◆ Written exercise
Please extract each line of the rows below that contains the word "Task".

◆ Dataset
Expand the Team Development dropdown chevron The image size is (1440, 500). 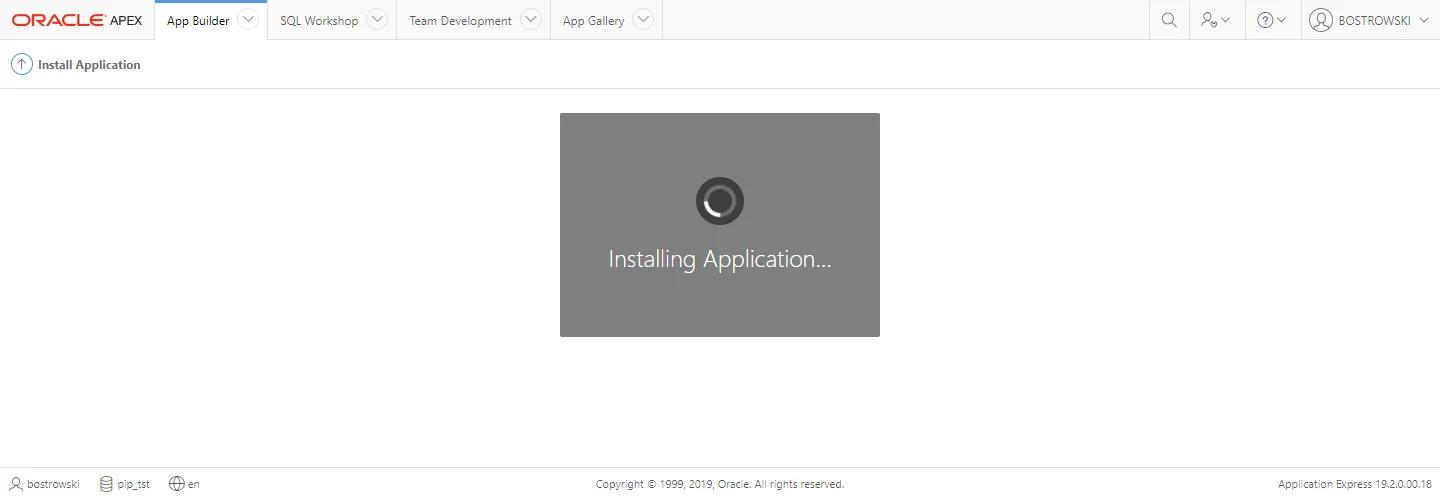[x=531, y=20]
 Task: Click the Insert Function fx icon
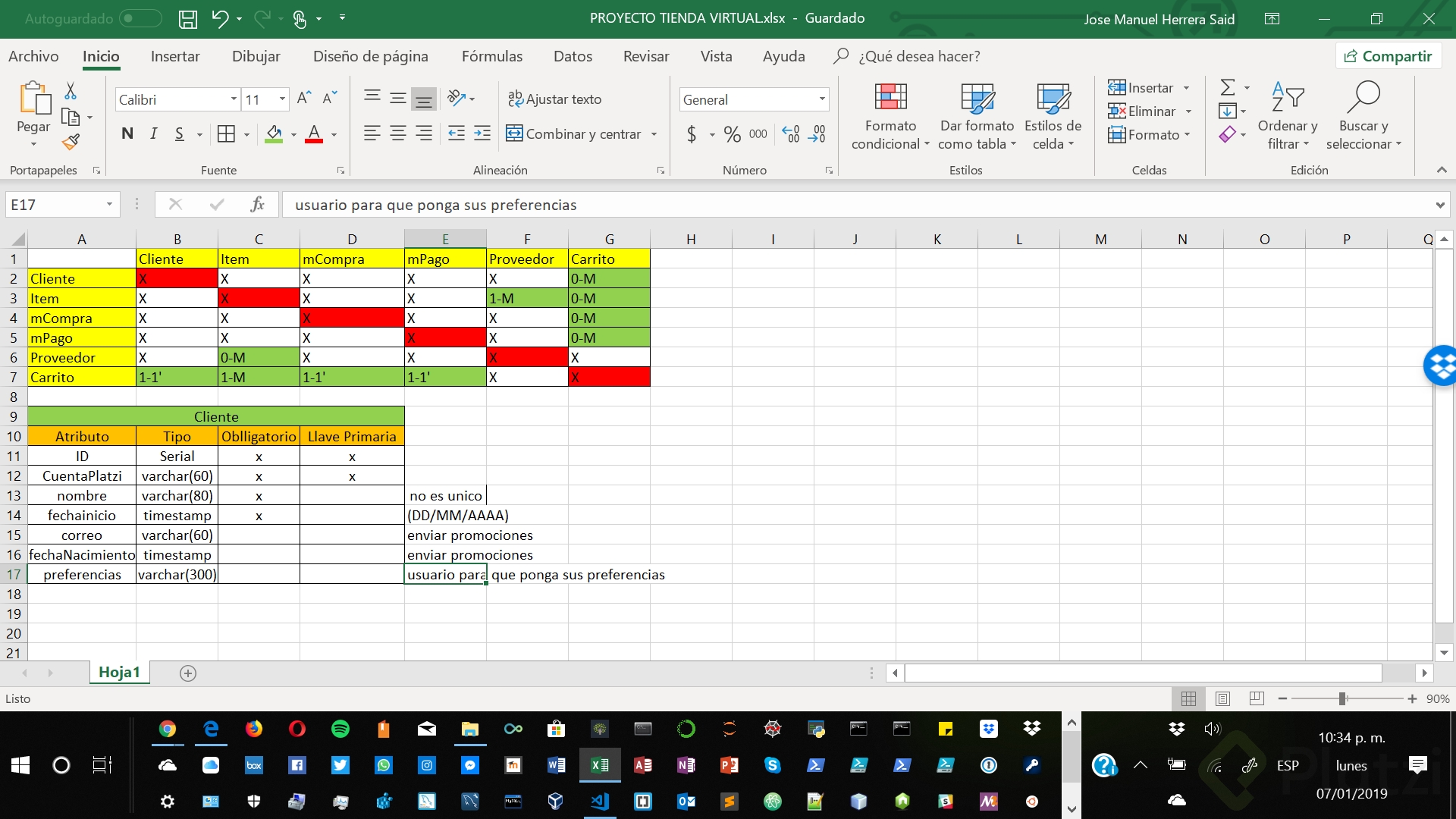coord(257,204)
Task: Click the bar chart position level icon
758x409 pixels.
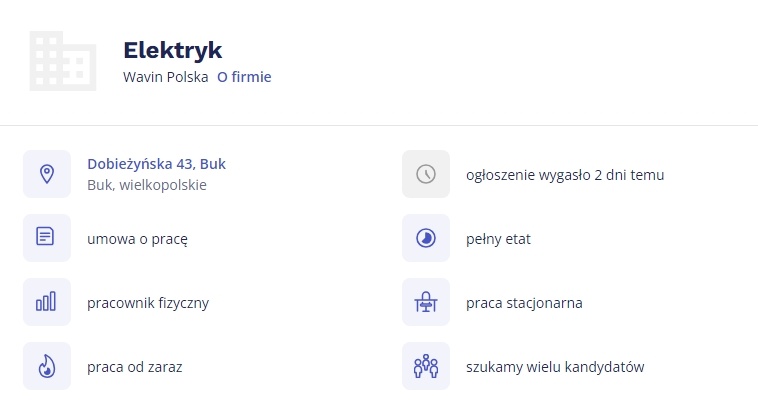Action: tap(47, 302)
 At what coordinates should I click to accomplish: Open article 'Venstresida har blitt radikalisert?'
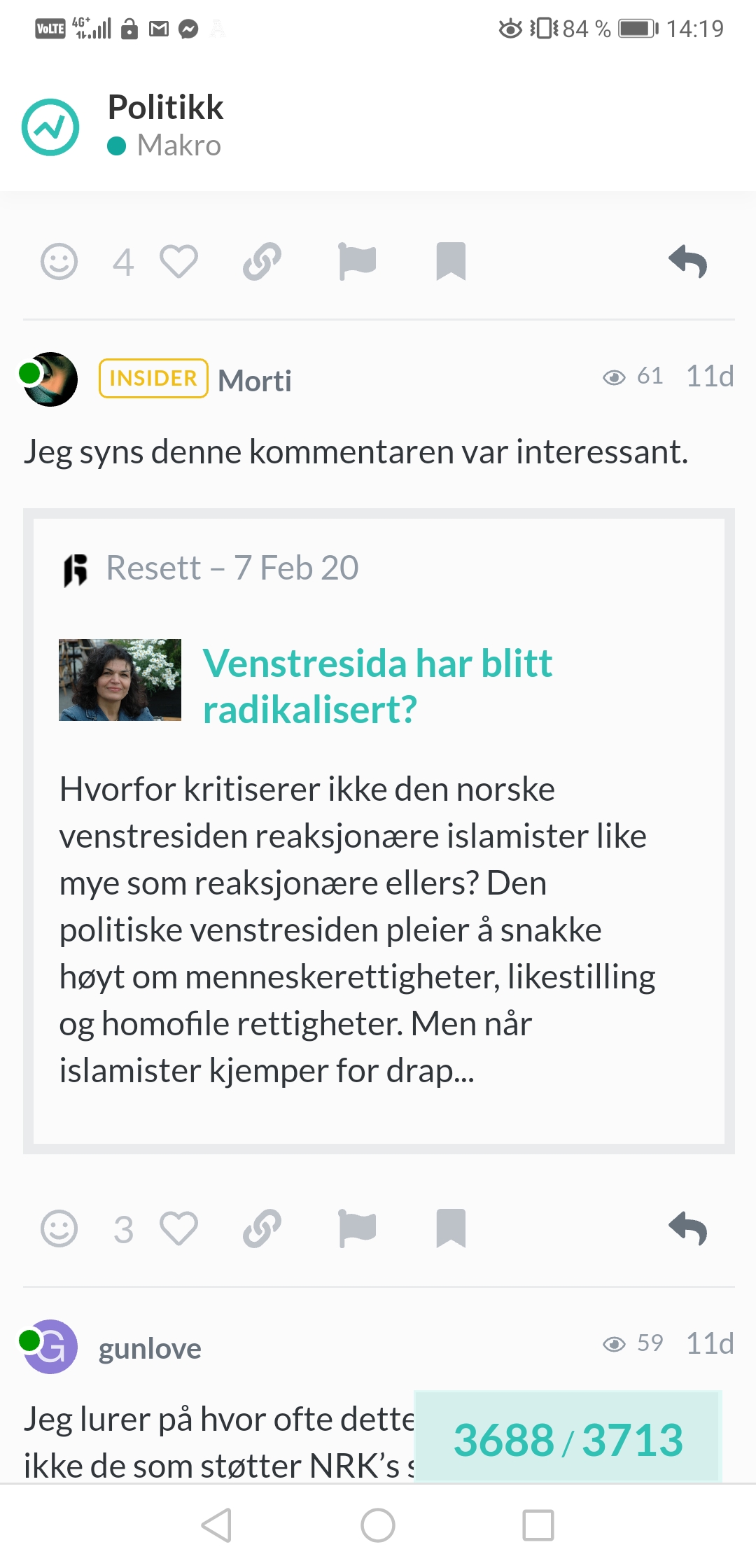pos(378,686)
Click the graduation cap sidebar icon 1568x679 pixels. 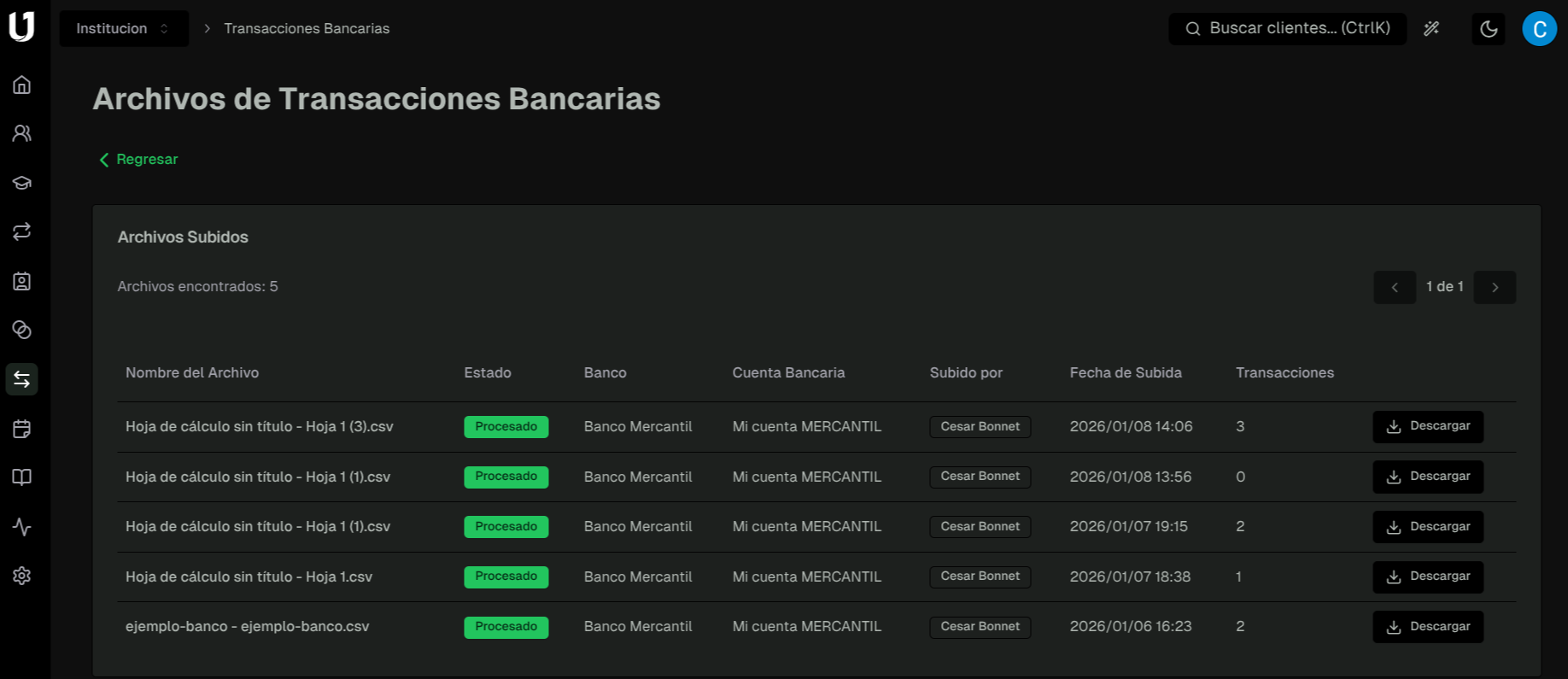click(x=22, y=183)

◆ Problem solution
 Task: Click the Insert Function fx icon
Task: Click the bar chart position level icon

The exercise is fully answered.